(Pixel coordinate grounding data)
↓↓↓

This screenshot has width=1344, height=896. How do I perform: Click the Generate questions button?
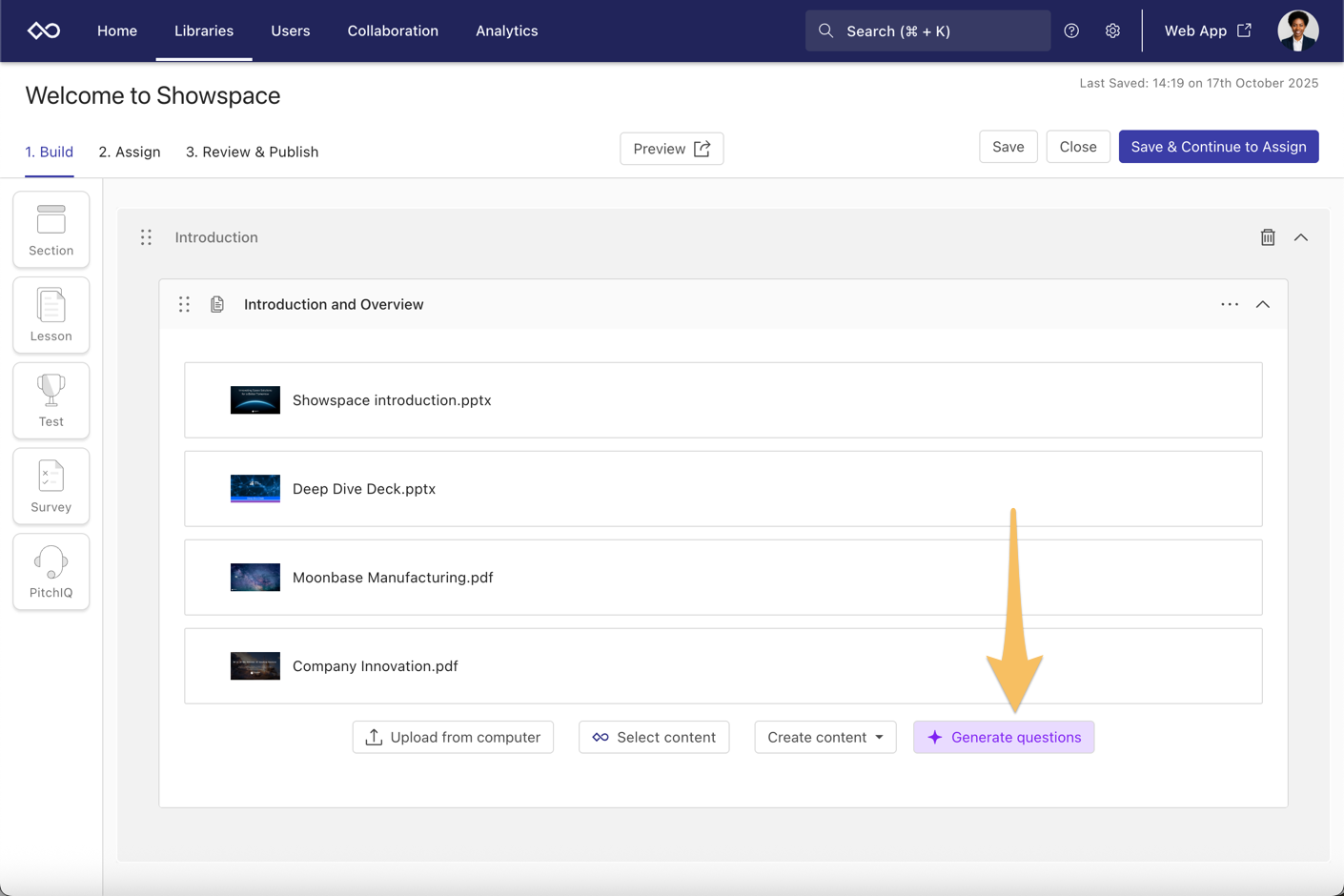click(1003, 737)
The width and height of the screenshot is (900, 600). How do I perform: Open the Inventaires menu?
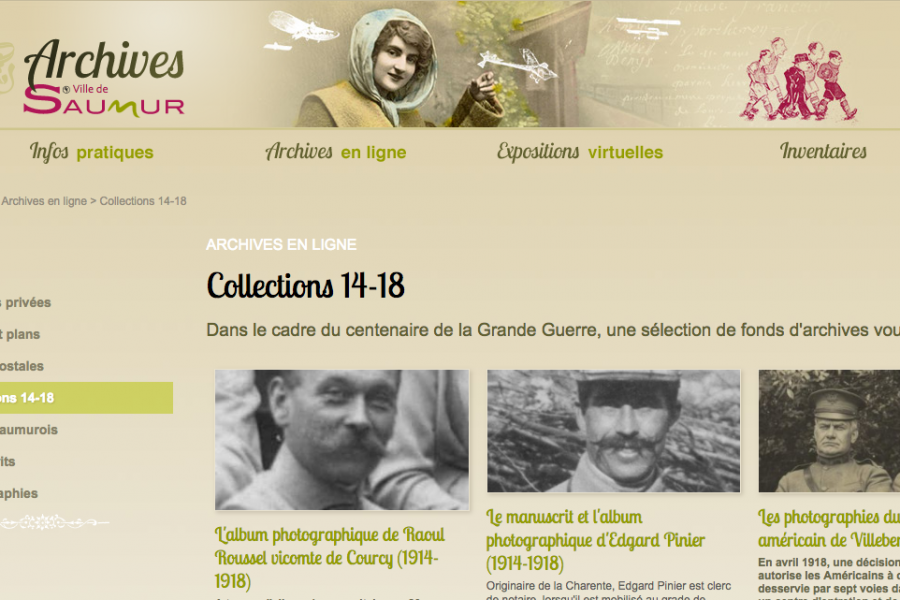823,152
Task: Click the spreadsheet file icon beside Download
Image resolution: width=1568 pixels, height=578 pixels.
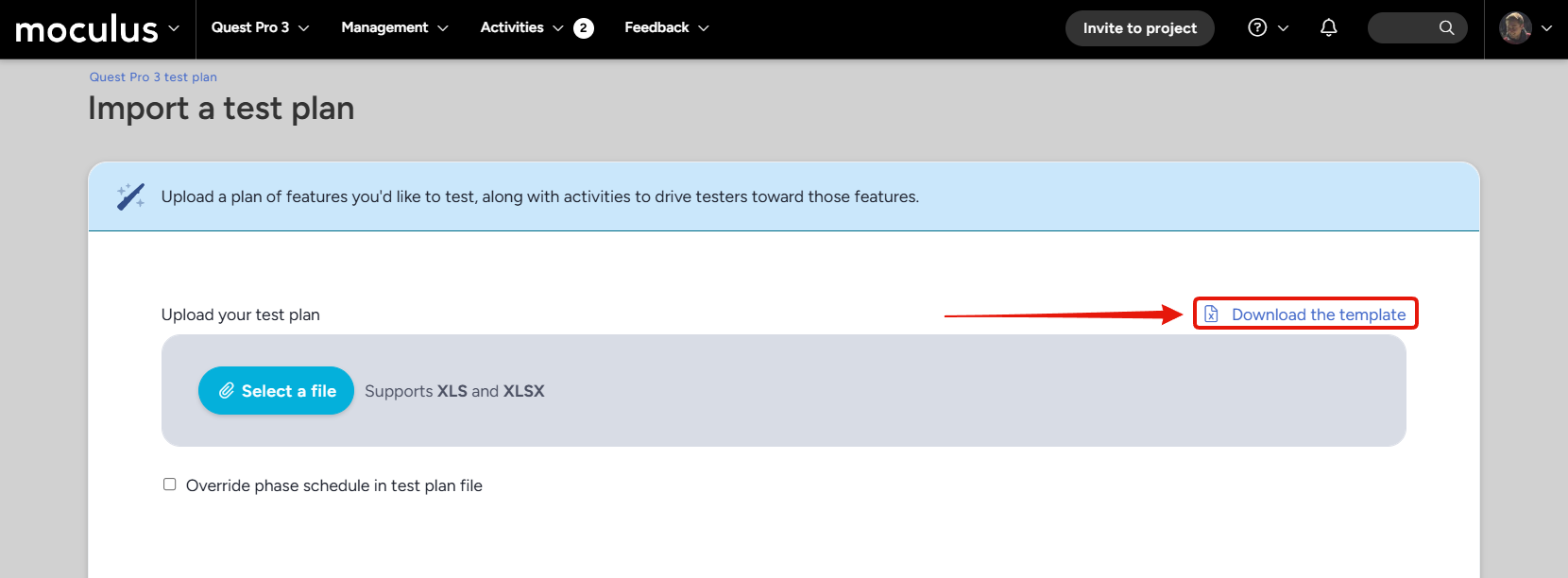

↑↑↑

WORK REQUEST:
Word for word, copy every line of the data, excluding any pictures.

THE ANSWER:
This screenshot has width=1344, height=896. How do I perform: Click the Generate questions button?
click(1003, 737)
The width and height of the screenshot is (900, 600). How do I perform: Open the Inventaires menu?
823,152
Task: Click the spreadsheet file icon beside Download
Image resolution: width=1568 pixels, height=578 pixels.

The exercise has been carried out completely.